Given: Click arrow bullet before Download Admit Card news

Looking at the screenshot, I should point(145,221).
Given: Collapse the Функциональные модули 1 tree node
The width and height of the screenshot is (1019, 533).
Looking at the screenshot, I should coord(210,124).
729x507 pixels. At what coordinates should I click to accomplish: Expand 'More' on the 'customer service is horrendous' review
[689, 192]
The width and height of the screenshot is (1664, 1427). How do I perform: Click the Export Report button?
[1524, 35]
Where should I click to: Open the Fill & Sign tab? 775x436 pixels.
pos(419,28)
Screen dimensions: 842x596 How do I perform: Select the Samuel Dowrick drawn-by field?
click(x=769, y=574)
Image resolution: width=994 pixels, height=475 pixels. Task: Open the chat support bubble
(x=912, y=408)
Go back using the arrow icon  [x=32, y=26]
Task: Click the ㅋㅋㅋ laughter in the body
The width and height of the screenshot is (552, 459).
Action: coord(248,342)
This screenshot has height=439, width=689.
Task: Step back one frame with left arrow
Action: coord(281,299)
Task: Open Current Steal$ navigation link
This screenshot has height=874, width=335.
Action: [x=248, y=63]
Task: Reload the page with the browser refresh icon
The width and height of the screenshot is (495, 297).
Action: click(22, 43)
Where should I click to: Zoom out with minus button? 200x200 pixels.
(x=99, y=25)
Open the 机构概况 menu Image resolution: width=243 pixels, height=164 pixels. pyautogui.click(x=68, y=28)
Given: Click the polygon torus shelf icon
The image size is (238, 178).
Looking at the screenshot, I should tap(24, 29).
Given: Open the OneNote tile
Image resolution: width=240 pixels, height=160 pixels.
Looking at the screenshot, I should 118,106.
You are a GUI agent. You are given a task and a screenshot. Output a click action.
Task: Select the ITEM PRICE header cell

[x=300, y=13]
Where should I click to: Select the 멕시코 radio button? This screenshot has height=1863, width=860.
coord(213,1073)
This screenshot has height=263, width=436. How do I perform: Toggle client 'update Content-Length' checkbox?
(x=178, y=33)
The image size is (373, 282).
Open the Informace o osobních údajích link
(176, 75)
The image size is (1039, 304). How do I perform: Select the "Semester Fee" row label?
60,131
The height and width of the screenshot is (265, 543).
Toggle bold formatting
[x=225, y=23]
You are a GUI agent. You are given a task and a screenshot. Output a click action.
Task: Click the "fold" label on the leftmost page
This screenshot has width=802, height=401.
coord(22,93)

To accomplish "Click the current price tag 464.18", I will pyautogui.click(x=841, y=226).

§

• [What is being asked]: Copy exactly, with no other lines, the stretch of the material that begins at the line containing "Image resolution: width=240" and ends at its last line.

• [Answer for this exercise]:
Image resolution: width=240 pixels, height=160 pixels.
Looking at the screenshot, I should 118,106.
You are a GUI agent. You are given a task and a screenshot. Output a click action.
Task: Select the ITEM PRICE header cell

[x=300, y=13]
Where should I click to: Select the 멕시코 radio button? This screenshot has height=1863, width=860.
coord(213,1073)
This screenshot has height=263, width=436. How do I perform: Toggle client 'update Content-Length' checkbox?
(x=178, y=33)
The image size is (373, 282).
Open the Informace o osobních údajích link
(176, 75)
The image size is (1039, 304). How do I perform: Select the "Semester Fee" row label?
60,131
The height and width of the screenshot is (265, 543).
Toggle bold formatting
[x=225, y=23]
You are a GUI agent. You are given a task and a screenshot. Output a click action.
Task: Click the "fold" label on the leftmost page
This screenshot has width=802, height=401.
coord(22,93)

To accomplish "Click the current price tag 464.18", I will pyautogui.click(x=841, y=226).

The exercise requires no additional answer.